Sunday, February 9, 2014

Contemporary Idolatry


Midweek Encounter 2.9.14
Contemporary Idolatry

Imagine that you recently made a new friend, and he or she invites you over on Friday night. You show up at 7:00 and pull into the driveway and notice that your friend has two enormous graven images parked in the garage. A bit weird, but perhaps this friend is an artist. You enter the house, and everywhere you look you see polished and stacked stones, golden figures, and ornate woodcarvings. Your 21st century brain requires a few minutes to reconcile what you see with what you know, but as you look about, there can be no mistake: your friend’s house is full of idols.

Now imagine that you and I are friends and I invite you over for dinner. And by “dinner”, I mean that I invite you over for Hot-n-Readys. Not such a stretch, probably. Imagine that you pull into my driveway and you see two newish cars parked in the garage. Maybe two “prudent” choices that announce to the world that we’re not rich but we’re not sacrificing too much, either. I greet you at the door and you notice a sizable shoe collection in the wicker bins to your right. These are my kids’ shoes. Mine are stashed in several closets of several rooms and I have to change them out seasonally because my foyer can’t store them all. You step into the living room. Nothing really seems out of the ordinary—photos of the kids adorn nearly every vertical space in the house, thirty or fifty toys might be strewn about, the kids’ bookshelf is literally overflowing. Nothing in my house is particularly fetching, but nothing is in as state of disrepair, either. Well, the railing along the stairs was broken for a bit, but my step-brother-in-law, Ben, screwed it back into the studs one day when he was babysitting my kids. Not bad for $10/hour.

Modern day idolatry is a bit slippery. Because although I would doubt that you have a golden calf or an Asherah pole on your mantel, you might have some lovely photos of your family, or perhaps 60” of HD entertainment. And don’t worry, that might be 100% ok. Your heart knows the answer.

There’s this story about the Israelites in the book of Gideon. The Israelites “did evil in the eyes of the Lord”, which they loved to do, apparently, and for seven years they suffered at the hands of the Midianites. The Israelites had nothing, and whatever they tried to have was utterly destroyed by the Midianites. Eventually, after their homes and farms and wealth were oppressed year after year after year, Israel finally cried out to the Lord.
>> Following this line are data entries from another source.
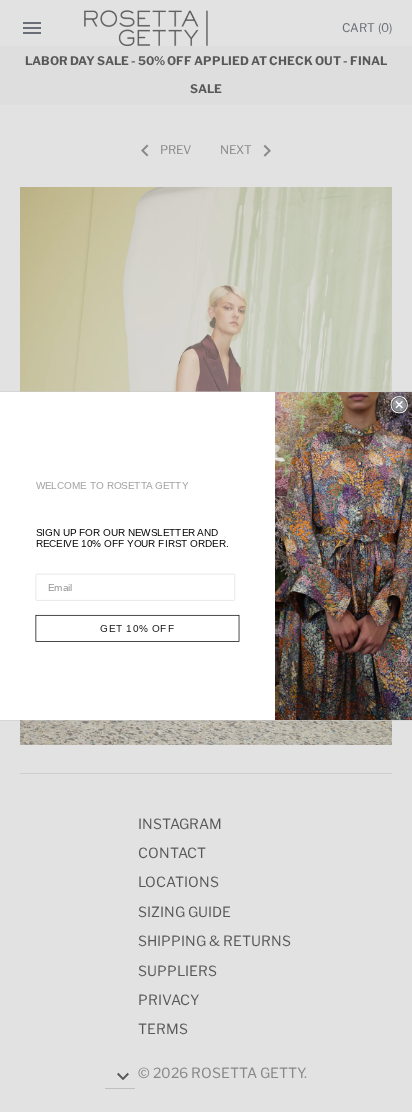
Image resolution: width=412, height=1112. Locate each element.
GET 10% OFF (137, 628)
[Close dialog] (399, 405)
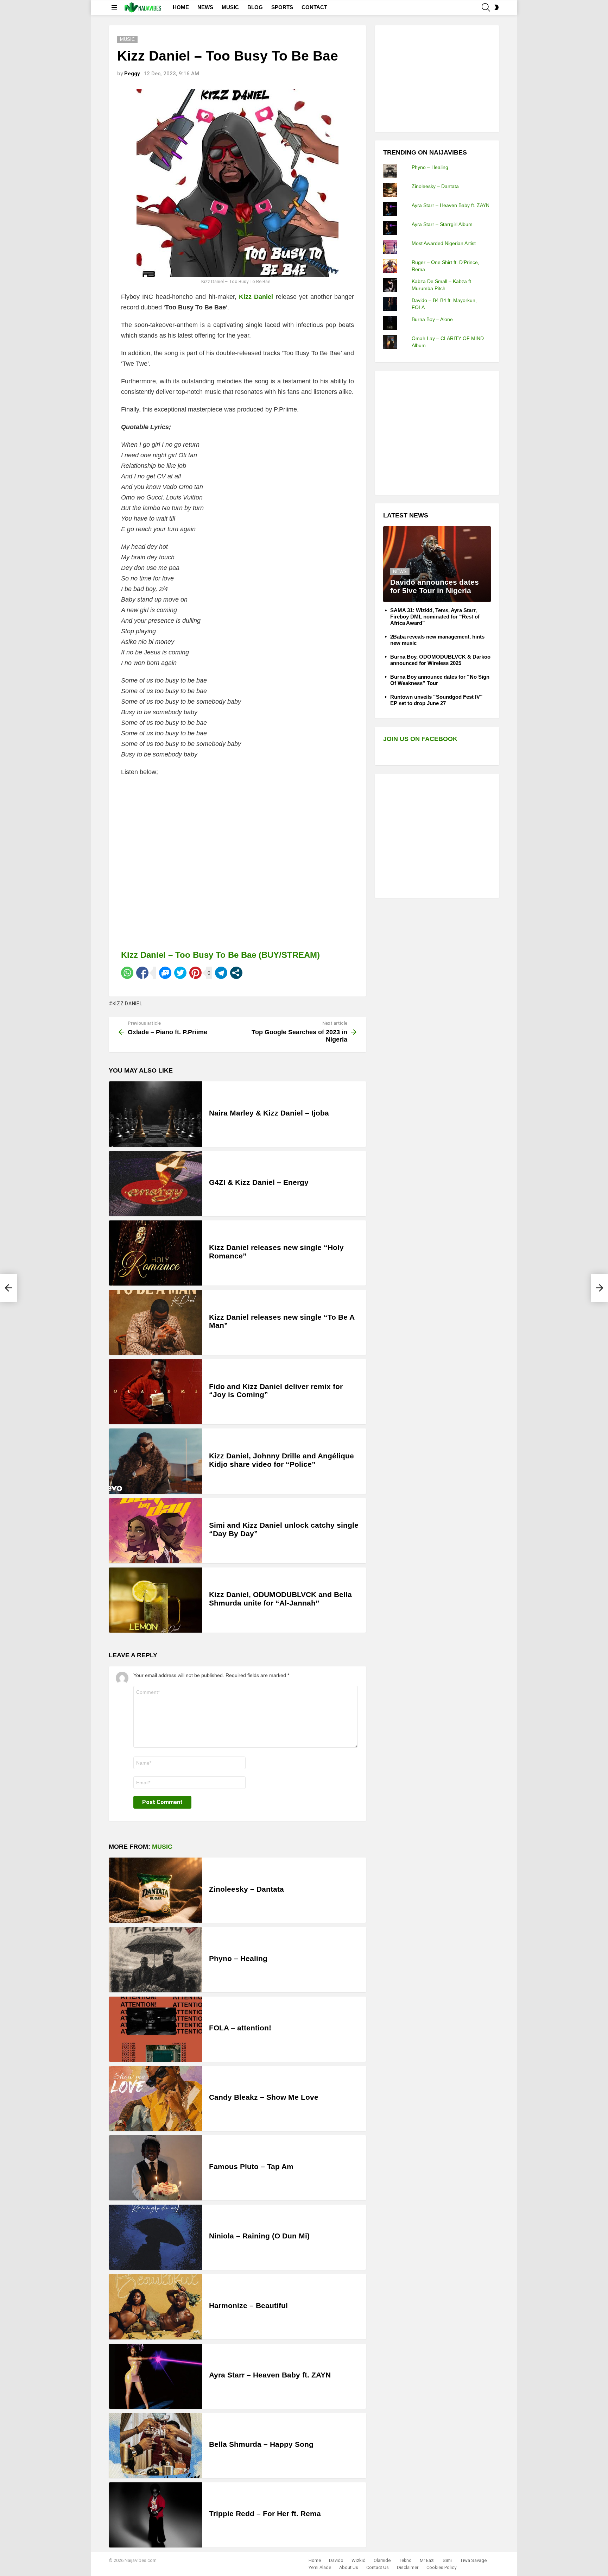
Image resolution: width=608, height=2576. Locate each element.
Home (315, 2560)
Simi (447, 2560)
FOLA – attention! (240, 2028)
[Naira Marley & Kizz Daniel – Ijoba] (155, 1113)
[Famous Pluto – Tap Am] (155, 2167)
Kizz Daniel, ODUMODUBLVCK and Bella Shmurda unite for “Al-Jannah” (280, 1598)
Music (162, 1846)
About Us (348, 2567)
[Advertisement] (436, 78)
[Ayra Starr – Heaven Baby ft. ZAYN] (155, 2376)
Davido (336, 2560)
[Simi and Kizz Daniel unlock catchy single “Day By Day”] (155, 1530)
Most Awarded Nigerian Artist (444, 243)
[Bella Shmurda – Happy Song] (155, 2445)
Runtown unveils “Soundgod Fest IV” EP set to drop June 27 (436, 700)
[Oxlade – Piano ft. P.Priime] (8, 1288)
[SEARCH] (486, 7)
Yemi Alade (320, 2567)
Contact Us (377, 2567)
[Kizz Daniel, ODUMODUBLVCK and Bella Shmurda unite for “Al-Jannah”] (155, 1600)
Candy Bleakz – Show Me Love (263, 2097)
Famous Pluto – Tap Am (251, 2166)
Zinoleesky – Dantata (246, 1889)
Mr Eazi (427, 2560)
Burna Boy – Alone (432, 319)
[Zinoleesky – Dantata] (155, 1890)
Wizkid (359, 2560)
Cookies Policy (441, 2567)
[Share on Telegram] (221, 973)
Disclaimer (407, 2567)
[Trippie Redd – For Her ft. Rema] (155, 2514)
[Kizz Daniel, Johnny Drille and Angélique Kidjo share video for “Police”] (155, 1461)
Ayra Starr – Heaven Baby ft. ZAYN (270, 2375)
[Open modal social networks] (236, 973)
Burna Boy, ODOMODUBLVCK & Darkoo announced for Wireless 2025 (440, 660)
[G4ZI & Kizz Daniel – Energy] (155, 1183)
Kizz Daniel (127, 1003)
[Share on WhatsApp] (127, 973)
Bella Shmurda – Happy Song (261, 2444)
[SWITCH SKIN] (496, 7)
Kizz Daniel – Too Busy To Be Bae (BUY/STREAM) (220, 955)
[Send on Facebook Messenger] (165, 973)
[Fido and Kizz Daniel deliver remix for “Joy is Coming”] (155, 1391)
The story records these events very carefully: “The Israelites cried out to the Lord because of Midian.” Not because they were repentant over making their homes, their wealth, or their farms their idols, and not because they were repentant for worshipping Baal, but because someone else kept taking their stuff. They cried out, “Lord, the Midianites keep taking all of my things. Do something!” And God responded, of course, that he was doing something. He’s always doing something. He was teaching them to rely on Him, to make him their only priority, and they were having none of it. So year after year, their oppression continued. 

Eventually, an angel of the Lord comes to Gideon and tells him that it’s time for deliverance, but first, God demands obedience. Gideon was told to cut down his father’s alter to Baal and to build an alter to Yaweh on top of it. He does so, at pretty great peril to himself.

Sometimes, when I look around my house, I wonder if God is going to send a messenger to tell me to tear down the photos of my family from my walls and to burn them on an alter of the Lord. How many times do we young families skip out on church obligations or service in God’s kingdom and use the excuse of our families? For me, the family is the easiest idol to create and maintain. A close contender for many modern day Christians is probably work or possessions or reputation or popularity. It wouldn’t be pretty, but imagine if God demanded us to sacrifice our idols to him—our promotions or reputations or vacations. Of course he does demand that we maintain no idols, but he extends to us a whole lot of grace, which is to say time, to figure out how to put the first things first. And most importantly, of course, he sacrificed himself as atonement for all of our unfaithfulness and idolatry.